- _GOAL OF THE EXERCISE_
Rewrite the material below, substituting "How can I do" for every occurrence of "How do I perform" and leaving everything else unchanged.

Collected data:
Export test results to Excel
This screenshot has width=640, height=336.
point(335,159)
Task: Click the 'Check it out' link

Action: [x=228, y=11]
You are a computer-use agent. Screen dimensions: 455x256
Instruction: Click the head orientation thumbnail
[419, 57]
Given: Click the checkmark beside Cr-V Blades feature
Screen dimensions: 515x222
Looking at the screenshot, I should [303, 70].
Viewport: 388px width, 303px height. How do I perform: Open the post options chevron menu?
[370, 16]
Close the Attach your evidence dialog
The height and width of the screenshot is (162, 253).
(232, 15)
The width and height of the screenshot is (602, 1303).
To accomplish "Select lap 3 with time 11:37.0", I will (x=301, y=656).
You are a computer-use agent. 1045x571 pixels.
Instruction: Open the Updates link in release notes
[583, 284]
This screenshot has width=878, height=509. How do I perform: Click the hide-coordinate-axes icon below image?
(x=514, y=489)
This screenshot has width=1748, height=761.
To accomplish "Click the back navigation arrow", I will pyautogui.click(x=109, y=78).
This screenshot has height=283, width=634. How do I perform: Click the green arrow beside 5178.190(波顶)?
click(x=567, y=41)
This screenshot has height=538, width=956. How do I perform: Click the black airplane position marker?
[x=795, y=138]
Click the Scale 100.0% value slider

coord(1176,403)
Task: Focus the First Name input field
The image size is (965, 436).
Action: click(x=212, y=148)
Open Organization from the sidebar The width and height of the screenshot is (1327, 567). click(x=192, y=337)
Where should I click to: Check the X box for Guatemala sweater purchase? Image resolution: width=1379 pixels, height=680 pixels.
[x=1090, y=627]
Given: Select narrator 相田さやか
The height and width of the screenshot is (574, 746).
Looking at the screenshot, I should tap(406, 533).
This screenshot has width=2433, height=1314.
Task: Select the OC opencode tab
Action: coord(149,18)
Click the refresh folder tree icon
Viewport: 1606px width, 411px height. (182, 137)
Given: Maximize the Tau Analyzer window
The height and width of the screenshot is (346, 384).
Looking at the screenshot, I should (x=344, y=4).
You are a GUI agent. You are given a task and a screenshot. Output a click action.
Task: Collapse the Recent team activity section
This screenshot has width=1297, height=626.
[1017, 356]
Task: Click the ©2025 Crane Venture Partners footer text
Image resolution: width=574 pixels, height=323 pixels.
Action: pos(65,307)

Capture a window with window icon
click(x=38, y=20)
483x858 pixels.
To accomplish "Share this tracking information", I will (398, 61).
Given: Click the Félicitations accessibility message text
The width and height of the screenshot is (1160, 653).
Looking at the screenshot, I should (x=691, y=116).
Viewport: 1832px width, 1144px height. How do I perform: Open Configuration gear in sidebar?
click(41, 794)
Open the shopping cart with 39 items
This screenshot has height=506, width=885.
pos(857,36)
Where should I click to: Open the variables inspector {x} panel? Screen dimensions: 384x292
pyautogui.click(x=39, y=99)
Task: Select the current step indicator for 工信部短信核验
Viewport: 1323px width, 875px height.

- _TASK RESULT_
Export test results to Excel
This screenshot has width=640, height=336.
point(335,159)
Task: Click the 'Check it out' link

Action: [x=228, y=11]
You are a computer-use agent. Screen dimensions: 455x256
Instruction: Click the head orientation thumbnail
[419, 57]
Given: Click the checkmark beside Cr-V Blades feature
Screen dimensions: 515x222
Looking at the screenshot, I should [303, 70].
Viewport: 388px width, 303px height. How can I do: Open the post options chevron menu?
[370, 16]
Close the Attach your evidence dialog
The height and width of the screenshot is (162, 253).
(232, 15)
The width and height of the screenshot is (602, 1303).
To accomplish "Select lap 3 with time 11:37.0", I will (x=301, y=656).
You are a computer-use agent. 1045x571 pixels.
Instruction: Open the Updates link in release notes
[583, 284]
This screenshot has width=878, height=509. How can I do: Click the hide-coordinate-axes icon below image?
(x=514, y=489)
This screenshot has width=1748, height=761.
To accomplish "Click the back navigation arrow", I will pyautogui.click(x=109, y=78).
This screenshot has height=283, width=634. How can I do: Click the green arrow beside 5178.190(波顶)?
click(x=567, y=41)
This screenshot has height=538, width=956. How can I do: Click the black airplane position marker?
[x=795, y=138]
Click the Scale 100.0% value slider

coord(1176,403)
Task: Focus the First Name input field
The image size is (965, 436).
Action: click(x=212, y=148)
Open Organization from the sidebar The width and height of the screenshot is (1327, 567). click(x=192, y=337)
Where should I click to: Check the X box for Guatemala sweater purchase? Image resolution: width=1379 pixels, height=680 pixels.
[x=1090, y=627]
Given: Select narrator 相田さやか
The height and width of the screenshot is (574, 746).
Looking at the screenshot, I should tap(406, 533).
This screenshot has width=2433, height=1314.
Task: Select the OC opencode tab
Action: coord(149,18)
Click the refresh folder tree icon
Viewport: 1606px width, 411px height. (182, 137)
Given: Maximize the Tau Analyzer window
The height and width of the screenshot is (346, 384).
Looking at the screenshot, I should (x=344, y=4).
You are a GUI agent. You are given a task and a screenshot. Output a click action.
Task: Collapse the Recent team activity section
This screenshot has width=1297, height=626.
[1017, 356]
Task: Click the ©2025 Crane Venture Partners footer text
Image resolution: width=574 pixels, height=323 pixels.
Action: pos(65,307)

Capture a window with window icon
click(x=38, y=20)
483x858 pixels.
To accomplish "Share this tracking information", I will (398, 61).
Given: Click the Félicitations accessibility message text
The width and height of the screenshot is (1160, 653).
Looking at the screenshot, I should (x=691, y=116).
Viewport: 1832px width, 1144px height. How can I do: Open Configuration gear in sidebar?
click(41, 794)
Open the shopping cart with 39 items
This screenshot has height=506, width=885.
pos(857,36)
Where should I click to: Open the variables inspector {x} panel? Screen dimensions: 384x292
pyautogui.click(x=39, y=99)
Task: Select the current step indicator for 工信部短信核验
Viewport: 1323px width, 875px height.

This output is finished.